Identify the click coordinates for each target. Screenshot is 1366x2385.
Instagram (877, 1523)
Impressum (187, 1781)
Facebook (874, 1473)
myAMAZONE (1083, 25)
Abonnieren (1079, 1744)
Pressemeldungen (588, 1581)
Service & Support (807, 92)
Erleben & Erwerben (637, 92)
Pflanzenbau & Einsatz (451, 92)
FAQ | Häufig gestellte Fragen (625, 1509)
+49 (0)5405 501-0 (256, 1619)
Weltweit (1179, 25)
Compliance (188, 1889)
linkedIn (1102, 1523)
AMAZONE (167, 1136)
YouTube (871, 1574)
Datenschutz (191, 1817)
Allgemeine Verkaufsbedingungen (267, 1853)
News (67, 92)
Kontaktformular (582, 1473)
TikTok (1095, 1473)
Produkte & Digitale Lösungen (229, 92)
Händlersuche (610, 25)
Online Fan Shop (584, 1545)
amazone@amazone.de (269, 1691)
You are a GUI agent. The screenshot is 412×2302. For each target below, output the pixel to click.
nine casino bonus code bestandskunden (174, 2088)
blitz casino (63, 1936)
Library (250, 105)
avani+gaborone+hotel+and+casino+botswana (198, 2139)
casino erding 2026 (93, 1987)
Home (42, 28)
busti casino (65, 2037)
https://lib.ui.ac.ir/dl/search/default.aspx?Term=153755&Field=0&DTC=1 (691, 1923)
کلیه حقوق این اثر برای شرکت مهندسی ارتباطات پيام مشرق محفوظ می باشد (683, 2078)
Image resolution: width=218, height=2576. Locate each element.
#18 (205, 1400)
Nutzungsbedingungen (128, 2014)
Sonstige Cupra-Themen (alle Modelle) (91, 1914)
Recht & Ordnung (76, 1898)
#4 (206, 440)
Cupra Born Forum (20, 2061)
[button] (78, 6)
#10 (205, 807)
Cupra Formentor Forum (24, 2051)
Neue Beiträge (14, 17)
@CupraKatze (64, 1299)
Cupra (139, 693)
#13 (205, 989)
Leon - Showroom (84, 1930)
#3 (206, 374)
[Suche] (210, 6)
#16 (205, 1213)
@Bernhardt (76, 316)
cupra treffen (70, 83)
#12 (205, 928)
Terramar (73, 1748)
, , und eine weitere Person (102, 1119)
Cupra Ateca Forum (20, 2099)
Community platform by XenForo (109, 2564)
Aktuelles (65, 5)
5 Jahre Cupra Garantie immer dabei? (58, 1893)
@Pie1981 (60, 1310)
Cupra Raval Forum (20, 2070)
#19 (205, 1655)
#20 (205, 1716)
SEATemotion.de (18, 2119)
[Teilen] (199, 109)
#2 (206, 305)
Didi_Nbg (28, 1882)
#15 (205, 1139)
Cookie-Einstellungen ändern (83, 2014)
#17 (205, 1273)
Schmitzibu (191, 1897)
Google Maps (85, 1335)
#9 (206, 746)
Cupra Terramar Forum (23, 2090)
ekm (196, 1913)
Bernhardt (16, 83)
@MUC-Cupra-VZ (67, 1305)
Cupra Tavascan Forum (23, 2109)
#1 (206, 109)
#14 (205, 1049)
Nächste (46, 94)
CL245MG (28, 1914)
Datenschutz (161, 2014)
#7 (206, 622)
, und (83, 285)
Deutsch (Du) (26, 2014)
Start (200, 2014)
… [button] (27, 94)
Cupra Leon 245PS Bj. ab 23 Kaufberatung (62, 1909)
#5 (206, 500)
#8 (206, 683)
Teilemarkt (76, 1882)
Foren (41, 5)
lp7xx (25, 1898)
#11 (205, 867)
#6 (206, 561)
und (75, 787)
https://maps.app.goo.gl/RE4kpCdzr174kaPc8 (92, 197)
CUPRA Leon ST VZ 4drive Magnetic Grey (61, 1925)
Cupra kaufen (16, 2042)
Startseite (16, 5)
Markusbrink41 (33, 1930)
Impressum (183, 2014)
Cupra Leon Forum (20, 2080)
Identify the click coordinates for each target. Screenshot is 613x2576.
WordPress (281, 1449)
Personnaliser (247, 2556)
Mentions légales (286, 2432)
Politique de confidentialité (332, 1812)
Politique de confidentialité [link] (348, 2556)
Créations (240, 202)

§

▶ [WORK TO COMPLETE]
All lines in the records above that contain "Forum" are to be reported.

▶ [EXERCISE SOLUTION]
Cupra Born Forum (20, 2061)
Cupra Formentor Forum (24, 2051)
Cupra Ateca Forum (20, 2099)
Cupra Raval Forum (20, 2070)
Cupra Terramar Forum (23, 2090)
Cupra Tavascan Forum (23, 2109)
Cupra Leon Forum (20, 2080)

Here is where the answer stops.